Oil companies do not care about the carbon footprint of the tar sands. Nor are they concerned about the environmental consequences of a pipeline spill or refinery emissions. They do not have to lose sleep about the external costs because they know they can buy off politicians.
There is no need to bore you with a long list of politicians betraying the public to serve the oil industry. We only need look at a few specifics for TransCanada's Keystone XL pipeline. Throughout the approval process, the Obama State Department has hired consultants with close ties to oil industry, including TransCanada, to dismiss concerns about climate change, pipeline spills, refinery emissions, and land rights. In case you are wondering, giving the State Department the authority to approve energy trade agreements was a gift of George W. Bush.
The pipeline is a very high priority for the oil industry and the American Legislative Exchange Council.

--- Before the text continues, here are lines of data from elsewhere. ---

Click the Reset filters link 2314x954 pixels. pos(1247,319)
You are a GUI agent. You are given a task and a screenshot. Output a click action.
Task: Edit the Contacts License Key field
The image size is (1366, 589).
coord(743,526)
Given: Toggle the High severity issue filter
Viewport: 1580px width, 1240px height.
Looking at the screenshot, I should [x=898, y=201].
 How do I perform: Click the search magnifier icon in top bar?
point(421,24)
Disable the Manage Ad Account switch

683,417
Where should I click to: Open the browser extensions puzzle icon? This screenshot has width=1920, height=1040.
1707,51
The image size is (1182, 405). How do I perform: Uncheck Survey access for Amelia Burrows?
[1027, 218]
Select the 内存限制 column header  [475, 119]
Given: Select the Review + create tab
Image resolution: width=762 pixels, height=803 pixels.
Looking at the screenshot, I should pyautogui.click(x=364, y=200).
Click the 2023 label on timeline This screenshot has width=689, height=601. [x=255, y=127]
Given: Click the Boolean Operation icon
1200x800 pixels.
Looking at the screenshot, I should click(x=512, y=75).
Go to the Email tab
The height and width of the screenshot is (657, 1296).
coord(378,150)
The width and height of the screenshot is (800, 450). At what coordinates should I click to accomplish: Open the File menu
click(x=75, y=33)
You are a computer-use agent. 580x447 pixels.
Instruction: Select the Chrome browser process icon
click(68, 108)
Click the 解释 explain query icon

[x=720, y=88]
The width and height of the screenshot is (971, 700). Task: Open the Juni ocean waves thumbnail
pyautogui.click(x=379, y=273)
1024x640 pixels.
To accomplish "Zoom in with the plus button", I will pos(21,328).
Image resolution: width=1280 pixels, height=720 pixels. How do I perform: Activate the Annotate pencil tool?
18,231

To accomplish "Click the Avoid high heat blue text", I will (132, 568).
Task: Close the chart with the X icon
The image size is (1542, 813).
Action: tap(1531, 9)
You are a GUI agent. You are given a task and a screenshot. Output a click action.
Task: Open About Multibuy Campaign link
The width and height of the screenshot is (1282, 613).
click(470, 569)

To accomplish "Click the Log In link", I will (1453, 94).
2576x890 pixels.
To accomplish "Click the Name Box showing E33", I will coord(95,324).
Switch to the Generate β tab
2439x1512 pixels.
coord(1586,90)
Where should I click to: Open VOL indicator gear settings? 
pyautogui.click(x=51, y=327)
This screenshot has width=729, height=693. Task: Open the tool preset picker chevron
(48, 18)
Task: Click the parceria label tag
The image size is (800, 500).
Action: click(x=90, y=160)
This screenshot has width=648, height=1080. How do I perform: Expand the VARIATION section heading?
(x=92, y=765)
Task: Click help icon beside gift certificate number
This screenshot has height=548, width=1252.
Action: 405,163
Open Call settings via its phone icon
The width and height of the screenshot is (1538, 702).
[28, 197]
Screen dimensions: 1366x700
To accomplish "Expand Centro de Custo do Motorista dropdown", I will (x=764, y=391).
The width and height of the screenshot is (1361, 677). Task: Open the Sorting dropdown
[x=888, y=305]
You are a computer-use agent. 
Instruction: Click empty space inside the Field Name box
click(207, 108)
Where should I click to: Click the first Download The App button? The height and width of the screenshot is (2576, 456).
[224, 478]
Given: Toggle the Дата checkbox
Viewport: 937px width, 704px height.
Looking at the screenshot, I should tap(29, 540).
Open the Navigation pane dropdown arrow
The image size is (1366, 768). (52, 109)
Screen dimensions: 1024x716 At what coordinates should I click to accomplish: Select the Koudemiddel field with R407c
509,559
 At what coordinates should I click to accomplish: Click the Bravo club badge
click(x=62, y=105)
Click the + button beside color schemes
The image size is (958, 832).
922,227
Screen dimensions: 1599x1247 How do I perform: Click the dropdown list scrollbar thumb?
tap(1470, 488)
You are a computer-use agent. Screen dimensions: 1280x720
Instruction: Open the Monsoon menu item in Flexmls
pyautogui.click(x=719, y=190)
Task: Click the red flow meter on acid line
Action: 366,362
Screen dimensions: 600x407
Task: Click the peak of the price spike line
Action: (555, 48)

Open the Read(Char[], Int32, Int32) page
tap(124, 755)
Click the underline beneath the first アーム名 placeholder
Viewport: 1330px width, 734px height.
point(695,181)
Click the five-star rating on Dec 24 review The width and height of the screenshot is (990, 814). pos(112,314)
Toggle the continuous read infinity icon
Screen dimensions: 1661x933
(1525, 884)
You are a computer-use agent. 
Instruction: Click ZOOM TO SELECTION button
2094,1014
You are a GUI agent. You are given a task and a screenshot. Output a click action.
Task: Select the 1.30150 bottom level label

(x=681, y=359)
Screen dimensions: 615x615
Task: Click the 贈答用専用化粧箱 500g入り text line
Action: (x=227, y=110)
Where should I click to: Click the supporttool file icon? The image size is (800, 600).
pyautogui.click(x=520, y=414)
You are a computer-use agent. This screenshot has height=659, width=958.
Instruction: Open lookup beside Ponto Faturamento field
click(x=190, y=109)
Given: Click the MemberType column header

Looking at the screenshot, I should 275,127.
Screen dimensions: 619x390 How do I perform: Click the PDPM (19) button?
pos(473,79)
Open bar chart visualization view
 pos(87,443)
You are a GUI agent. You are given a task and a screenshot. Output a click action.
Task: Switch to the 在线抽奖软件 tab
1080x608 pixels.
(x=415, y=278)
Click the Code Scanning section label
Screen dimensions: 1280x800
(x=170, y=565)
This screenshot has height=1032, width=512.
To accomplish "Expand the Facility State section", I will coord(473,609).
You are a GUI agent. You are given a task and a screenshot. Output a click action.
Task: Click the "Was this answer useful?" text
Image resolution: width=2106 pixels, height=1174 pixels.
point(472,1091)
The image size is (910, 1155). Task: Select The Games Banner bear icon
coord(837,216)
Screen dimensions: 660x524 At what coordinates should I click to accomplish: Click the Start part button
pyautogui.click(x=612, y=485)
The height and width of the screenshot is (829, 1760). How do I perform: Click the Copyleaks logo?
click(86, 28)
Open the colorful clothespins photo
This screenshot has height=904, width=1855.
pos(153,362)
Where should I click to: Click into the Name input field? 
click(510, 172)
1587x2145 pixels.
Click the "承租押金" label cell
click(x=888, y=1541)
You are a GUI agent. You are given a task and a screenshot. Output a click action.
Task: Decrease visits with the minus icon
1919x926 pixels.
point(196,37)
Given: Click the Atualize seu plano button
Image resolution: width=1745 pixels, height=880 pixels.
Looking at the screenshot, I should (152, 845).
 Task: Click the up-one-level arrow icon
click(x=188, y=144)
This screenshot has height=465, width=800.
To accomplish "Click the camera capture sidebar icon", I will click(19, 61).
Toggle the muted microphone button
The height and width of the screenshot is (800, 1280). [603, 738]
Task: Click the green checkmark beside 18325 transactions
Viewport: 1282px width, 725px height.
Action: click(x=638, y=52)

Even though the decision rests with executive branch, Congress has been clamoring to get on the record to pledge allegiance to Keystone XL. Here is Exxon's smarmy response to the Senate's recent vote demanding approval of the pipeline.
Indeed, what makes Friday’s vote so important is the degree to which it represents strong and growing support for the project among elected Democrats – 17 of whom voted for the measure – as well as Republicans.
We cannot get these idiots in the Senate to vote on anything substantive because of the 60 vote threshold to bring any measure to the floor, but 67 votes on a symbolic measure to please the oil industry was easy as pie.
Three days after celebrating spinelessness in the U.S. Senate, Exxon was struggling to contain a river of diluted bitumen running through Mayflower, Arkansas after a 22-foot long rupture opened up in its Pegasus pipeline. Major spills like this one were discounted as highly unlikely by the State Department for the Keystone XL pipeline.
Our democracy is broken. As a private citizen, one of the few options left to register your opposition to the Keystone XL pipeline is to comment on the State Department's draft supplemental environmental impact statement (SEIS).